TASK ITEM. Every single entry needs to appear again exactly as given.

(ENTRIES SHOWN Opens)

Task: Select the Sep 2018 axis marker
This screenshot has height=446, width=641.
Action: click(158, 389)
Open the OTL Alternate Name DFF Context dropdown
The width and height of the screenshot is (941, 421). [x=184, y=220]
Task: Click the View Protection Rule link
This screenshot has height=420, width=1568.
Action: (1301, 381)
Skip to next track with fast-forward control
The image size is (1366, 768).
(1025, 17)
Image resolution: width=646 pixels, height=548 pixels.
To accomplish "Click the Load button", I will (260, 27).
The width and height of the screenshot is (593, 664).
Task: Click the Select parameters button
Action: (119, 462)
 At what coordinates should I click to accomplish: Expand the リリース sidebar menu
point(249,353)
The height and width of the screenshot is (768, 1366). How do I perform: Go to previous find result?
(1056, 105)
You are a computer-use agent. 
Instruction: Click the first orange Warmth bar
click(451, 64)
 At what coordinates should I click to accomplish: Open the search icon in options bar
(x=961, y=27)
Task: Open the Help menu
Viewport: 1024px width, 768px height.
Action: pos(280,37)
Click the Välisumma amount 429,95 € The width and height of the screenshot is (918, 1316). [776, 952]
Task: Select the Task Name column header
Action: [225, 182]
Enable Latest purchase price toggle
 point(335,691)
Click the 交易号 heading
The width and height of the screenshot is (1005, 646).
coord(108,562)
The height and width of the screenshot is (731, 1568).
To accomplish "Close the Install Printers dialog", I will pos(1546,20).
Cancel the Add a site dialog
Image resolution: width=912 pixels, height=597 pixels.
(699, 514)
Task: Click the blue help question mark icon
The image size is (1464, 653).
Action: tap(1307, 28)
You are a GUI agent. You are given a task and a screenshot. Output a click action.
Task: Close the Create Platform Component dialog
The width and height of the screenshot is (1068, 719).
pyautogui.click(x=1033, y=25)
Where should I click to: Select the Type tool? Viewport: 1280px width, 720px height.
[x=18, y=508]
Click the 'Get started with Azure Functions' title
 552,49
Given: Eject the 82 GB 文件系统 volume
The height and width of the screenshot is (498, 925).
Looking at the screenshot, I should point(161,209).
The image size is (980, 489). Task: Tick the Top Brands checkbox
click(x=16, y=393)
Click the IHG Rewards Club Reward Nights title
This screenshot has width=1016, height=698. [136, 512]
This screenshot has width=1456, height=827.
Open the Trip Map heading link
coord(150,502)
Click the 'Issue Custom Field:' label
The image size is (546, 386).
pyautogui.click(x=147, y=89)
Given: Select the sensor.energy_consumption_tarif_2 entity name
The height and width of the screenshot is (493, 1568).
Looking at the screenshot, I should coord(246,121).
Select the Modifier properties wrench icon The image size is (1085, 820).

(ENTRIES SHOWN Closes)

THE COMPLETED TASK.
Task: Select the Sep 2018 axis marker
This screenshot has height=446, width=641.
Action: click(158, 389)
Open the OTL Alternate Name DFF Context dropdown
The width and height of the screenshot is (941, 421). [x=184, y=220]
Task: Click the View Protection Rule link
This screenshot has height=420, width=1568.
Action: (1301, 381)
Skip to next track with fast-forward control
The image size is (1366, 768).
(1025, 17)
Image resolution: width=646 pixels, height=548 pixels.
To accomplish "Click the Load button", I will (260, 27).
The width and height of the screenshot is (593, 664).
Task: Click the Select parameters button
Action: (119, 462)
 At what coordinates should I click to accomplish: Expand the リリース sidebar menu
point(249,353)
The height and width of the screenshot is (768, 1366). How do I perform: Go to previous find result?
(1056, 105)
You are a computer-use agent. 
Instruction: Click the first orange Warmth bar
click(451, 64)
 At what coordinates should I click to accomplish: Open the search icon in options bar
(x=961, y=27)
Task: Open the Help menu
Viewport: 1024px width, 768px height.
Action: pos(280,37)
Click the Välisumma amount 429,95 € The width and height of the screenshot is (918, 1316). [776, 952]
Task: Select the Task Name column header
Action: [225, 182]
Enable Latest purchase price toggle
 point(335,691)
Click the 交易号 heading
The width and height of the screenshot is (1005, 646).
coord(108,562)
The height and width of the screenshot is (731, 1568).
To accomplish "Close the Install Printers dialog", I will pos(1546,20).
Cancel the Add a site dialog
Image resolution: width=912 pixels, height=597 pixels.
(699, 514)
Task: Click the blue help question mark icon
The image size is (1464, 653).
Action: tap(1307, 28)
You are a GUI agent. You are given a task and a screenshot. Output a click action.
Task: Close the Create Platform Component dialog
The width and height of the screenshot is (1068, 719).
pyautogui.click(x=1033, y=25)
Where should I click to: Select the Type tool? Viewport: 1280px width, 720px height.
[x=18, y=508]
Click the 'Get started with Azure Functions' title
 552,49
Given: Eject the 82 GB 文件系统 volume
The height and width of the screenshot is (498, 925).
Looking at the screenshot, I should point(161,209).
The image size is (980, 489). Task: Tick the Top Brands checkbox
click(x=16, y=393)
Click the IHG Rewards Club Reward Nights title
This screenshot has width=1016, height=698. [136, 512]
This screenshot has width=1456, height=827.
Open the Trip Map heading link
coord(150,502)
Click the 'Issue Custom Field:' label
The image size is (546, 386).
pyautogui.click(x=147, y=89)
Given: Select the sensor.energy_consumption_tarif_2 entity name
The height and width of the screenshot is (493, 1568).
Looking at the screenshot, I should coord(246,121).
Select the Modifier properties wrench icon The image size is (1085, 820).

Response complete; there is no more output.